1. Gosto imenso de traduzir certos autores. É uma viagem por um estilo. E traduzir Kipling, então? Que esporte! Que alpinismo! Que delícia remodelar uma obra d’arte em outra língua! Estou agora a concluir um Jack London, que alguém daqui traduziu massacramente. Adoro London com suas neves do Alasca, com o seu Klondike, com os seus maravilhosos cães de trenó.
Ando a fiscalizar as traduções para o Otales, e bom dinheiro perde ele com essa fiscalização! Mas, faça-se-lhe justiça: perde-o com prazer. Prefere perder dinheiro a enfiar no público uma tradução que eu condene. Que outro editor faz isto? Já perdeu assim mais de vinte contos este ano. E o público enguliria do mesmo modo todas as infâmias condenadas, porque o público é o maior boeiro do mundo. Eu às vezes até me revolto, de dar à bola em certos trechos de difícil tradução, ao lembrar-me do que é a média do público. Mas sou visceralmente honesto na minha literatura. Duvide quem quiser dessa honestidade. Eu não duvido. Nem você. (2:327-328)
2. Traduzir não é comer empadinha de camarão. Traduzir é transpor um pensamento expresso na língua do autor por meio dum correlativo expresso na língua do tradutor. E para isso a condição básica é que o tradutor maneje a sua língua com a correção e elegância que a apresentação tipográfica diante do público exige. Mas na amostra da tradução que você me deu “para ver”, o que vi foi língua do Rio Grande em lata, e de nenhum modo língua portuguesa. As palavras são portuguesas, mas enfileirar palavras portuguesas sem a ordem e a elegância gramatical não produz língua portuguesa – produzirá língua do Rio Grande, e inferior à do Leal Santos, porque não é comestível. (4:121)
3. A interpretação literária é o que há de mais profícuo na aproximação dos povos. Só ela suprime as muralhas que a estupidez dos governos ergue. Só ela demonstra que somos todos irmãos no mundo, com as mesmas vísceras, os mesmos defeitos, os mesmos ideais. Se a França tornou-se amada entre nós a ponto de bombear Damasco e esmagar Abd-el-Krim sem que isso arrepie as fibras da indignação, deve-se aos senhores Perrault, La Fontaine, Hugo, Maupassant, Taine, Anatole e quantos mais nos trouxeram para aqui esta sensação da irmandade do homem. Se a Alemanha não se gozou de idênticas simpatias é que víamos os atos de violência dos seus homens de governo e não havia dentro de nós, para atenuar-lhes a repercussão, o coxim de veludo da literatura alemã, bem absorvida como temos a francesa.

■ **Exercício**: No texto sobre tradução, por que a amostra de tradução dada "para ver" não é considerada língua portuguesa? Responda em uma a três frases. O material abaixo é independente do texto.

Entradas de texto e de localização de itens:
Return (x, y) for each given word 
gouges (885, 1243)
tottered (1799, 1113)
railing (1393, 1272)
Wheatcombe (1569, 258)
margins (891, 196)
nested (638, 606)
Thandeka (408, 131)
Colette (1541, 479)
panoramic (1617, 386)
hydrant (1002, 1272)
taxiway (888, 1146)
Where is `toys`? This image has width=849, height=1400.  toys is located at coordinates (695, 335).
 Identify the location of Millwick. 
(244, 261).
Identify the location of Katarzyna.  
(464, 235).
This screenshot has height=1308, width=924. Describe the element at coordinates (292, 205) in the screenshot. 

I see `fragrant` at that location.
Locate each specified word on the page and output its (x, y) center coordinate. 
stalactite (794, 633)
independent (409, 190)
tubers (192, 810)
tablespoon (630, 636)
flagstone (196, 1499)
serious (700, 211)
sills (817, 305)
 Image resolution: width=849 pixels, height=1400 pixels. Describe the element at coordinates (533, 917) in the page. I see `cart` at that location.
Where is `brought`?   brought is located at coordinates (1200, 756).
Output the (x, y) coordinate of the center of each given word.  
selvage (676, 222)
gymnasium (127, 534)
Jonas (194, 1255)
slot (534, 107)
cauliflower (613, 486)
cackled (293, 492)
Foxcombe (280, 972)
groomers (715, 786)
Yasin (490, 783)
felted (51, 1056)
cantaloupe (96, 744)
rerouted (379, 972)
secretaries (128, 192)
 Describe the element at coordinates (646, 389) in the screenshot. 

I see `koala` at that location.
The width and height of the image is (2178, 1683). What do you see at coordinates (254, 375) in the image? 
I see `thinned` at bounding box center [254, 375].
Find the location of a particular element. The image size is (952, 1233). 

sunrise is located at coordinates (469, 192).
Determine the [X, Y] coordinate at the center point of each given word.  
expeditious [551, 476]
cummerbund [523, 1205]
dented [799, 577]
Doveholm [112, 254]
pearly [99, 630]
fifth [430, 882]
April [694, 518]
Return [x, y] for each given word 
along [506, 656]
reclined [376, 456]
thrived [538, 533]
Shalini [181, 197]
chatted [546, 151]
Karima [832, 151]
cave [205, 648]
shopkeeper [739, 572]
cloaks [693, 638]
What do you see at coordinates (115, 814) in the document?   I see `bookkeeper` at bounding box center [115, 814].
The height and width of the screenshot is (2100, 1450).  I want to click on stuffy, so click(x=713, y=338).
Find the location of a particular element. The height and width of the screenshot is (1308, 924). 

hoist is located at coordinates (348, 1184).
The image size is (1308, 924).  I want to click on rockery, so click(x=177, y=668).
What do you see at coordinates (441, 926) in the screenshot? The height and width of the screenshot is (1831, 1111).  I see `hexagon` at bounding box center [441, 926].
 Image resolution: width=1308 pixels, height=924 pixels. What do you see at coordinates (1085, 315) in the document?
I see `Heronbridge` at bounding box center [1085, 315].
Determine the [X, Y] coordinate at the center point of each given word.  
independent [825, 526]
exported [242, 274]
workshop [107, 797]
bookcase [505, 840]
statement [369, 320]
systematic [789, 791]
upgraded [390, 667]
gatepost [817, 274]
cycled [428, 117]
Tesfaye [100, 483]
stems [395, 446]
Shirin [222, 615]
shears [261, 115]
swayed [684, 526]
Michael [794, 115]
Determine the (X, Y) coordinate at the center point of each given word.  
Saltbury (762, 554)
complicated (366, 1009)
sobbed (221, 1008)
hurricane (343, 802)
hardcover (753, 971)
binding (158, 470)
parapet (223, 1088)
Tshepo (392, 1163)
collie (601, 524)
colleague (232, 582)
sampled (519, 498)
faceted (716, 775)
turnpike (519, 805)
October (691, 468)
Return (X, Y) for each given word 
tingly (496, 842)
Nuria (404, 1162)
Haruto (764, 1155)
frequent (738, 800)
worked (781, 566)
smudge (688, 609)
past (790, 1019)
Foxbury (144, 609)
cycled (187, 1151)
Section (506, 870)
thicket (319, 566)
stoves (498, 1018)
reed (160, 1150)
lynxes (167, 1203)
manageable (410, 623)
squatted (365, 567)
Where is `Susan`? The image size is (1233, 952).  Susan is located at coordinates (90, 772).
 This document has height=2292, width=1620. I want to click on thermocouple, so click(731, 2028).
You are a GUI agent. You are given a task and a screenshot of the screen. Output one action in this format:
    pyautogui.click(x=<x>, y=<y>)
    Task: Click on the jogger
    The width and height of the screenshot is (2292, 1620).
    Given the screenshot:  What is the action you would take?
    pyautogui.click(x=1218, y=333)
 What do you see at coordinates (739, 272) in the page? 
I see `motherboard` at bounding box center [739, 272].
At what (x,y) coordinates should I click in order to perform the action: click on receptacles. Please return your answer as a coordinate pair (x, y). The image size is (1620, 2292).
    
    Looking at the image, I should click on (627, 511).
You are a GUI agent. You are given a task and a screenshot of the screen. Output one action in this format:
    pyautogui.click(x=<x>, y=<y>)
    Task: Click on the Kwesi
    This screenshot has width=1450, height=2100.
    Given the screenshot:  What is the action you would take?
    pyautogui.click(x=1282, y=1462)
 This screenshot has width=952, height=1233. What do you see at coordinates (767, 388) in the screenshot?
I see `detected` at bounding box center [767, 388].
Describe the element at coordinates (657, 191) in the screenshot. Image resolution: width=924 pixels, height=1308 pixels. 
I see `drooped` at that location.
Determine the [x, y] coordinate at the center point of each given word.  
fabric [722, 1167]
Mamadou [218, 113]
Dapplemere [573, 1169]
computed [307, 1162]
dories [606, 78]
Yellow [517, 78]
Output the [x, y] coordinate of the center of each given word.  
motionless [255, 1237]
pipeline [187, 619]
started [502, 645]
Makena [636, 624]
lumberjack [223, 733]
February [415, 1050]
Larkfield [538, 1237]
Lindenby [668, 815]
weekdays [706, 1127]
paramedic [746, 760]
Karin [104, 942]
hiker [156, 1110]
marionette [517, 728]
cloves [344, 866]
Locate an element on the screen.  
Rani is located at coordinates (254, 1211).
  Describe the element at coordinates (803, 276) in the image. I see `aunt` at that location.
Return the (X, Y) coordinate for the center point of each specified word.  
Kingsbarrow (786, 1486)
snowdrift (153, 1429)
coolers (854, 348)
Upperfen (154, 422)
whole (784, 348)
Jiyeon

■ **Resposta escrita**: As palavras são portuguesas, mas estão enfileiradas sem a ordem e a elegância gramatical, e isso não produz língua portuguesa. Por isso o texto diz que o resultado é "língua do Rio Grande em lata".